At Build Club Singapore, our CEO Roger Olofsson shared what we are seeing as AI changes careers, hiring signals, and the structure of work itself. AI-native juniors can already outperform non-AI-enabled mid-level profiles in the right context. New hybrid roles are appearing quickly. And founders are increasingly hiring for learning velocity, not just static experience.

A different career question
This was not another abstract conversation about whether AI will take jobs. The more useful question is how a person becomes more valuable when AI changes faster than job descriptions and org charts. For builders, founders, and operators, we think the answer is career design: build skills that compound, learn in public, and become the person who can turn messy AI capability into real outcomes.
What is changing in talent
Roger pointed to a shift we are already seeing in hiring signals. Founders are looking for initiative, creativity, curiosity, courage to experiment, and the ability to learn in public. Roles are also merging across product, engineering, operations, and recruiting. The strongest candidates are becoming hybrid operators who can use AI to move across functional boundaries.

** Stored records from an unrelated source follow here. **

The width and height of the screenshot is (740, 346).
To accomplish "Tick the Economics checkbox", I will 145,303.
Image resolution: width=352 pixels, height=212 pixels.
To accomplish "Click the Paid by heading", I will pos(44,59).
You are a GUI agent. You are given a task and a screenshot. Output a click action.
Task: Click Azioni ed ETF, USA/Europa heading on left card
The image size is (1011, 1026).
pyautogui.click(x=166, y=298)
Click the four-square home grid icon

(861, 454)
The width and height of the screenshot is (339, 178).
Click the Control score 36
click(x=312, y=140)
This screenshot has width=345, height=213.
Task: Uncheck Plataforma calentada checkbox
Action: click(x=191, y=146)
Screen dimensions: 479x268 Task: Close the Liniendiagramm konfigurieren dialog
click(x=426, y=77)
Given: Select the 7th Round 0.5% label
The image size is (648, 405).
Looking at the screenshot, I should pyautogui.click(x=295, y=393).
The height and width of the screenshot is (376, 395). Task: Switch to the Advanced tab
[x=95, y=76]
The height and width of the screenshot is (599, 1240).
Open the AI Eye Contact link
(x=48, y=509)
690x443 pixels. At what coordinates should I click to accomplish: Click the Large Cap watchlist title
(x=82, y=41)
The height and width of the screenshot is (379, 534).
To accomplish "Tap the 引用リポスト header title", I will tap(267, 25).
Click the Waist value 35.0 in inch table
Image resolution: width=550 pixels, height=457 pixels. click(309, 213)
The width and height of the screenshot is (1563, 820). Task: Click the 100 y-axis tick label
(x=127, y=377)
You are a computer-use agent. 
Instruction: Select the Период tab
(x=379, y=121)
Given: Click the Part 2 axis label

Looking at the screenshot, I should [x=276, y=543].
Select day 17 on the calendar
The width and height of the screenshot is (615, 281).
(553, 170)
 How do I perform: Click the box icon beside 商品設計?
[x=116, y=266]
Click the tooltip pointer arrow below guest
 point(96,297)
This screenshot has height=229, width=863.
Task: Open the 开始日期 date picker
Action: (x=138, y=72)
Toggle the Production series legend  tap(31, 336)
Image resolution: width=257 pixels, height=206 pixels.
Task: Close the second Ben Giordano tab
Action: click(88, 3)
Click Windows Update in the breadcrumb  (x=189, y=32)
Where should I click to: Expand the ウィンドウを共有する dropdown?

Why Olofsson built an AI Lab
We built the Olofsson AI Lab because traditional recruitment infrastructure is not good enough for the market that is emerging. Roger and Chris Pecaut walked through Claude Code, Codex, and agentic LLM workflows we use to rethink sourcing, evaluation, matching, summaries, reasoning assessment, and human decision support. The goal is not to automate judgment away. It is to give good judgment much better leverage.
The practical message
Our practical message was straightforward: build career resilience through AI fluency. Learn how to frame tasks, test outputs, challenge models, and use AI to compound your judgment rather than outsource it. For employers, the parallel is just as important. Hire for learning velocity, then create an environment where experimentation is visible, useful, and safe.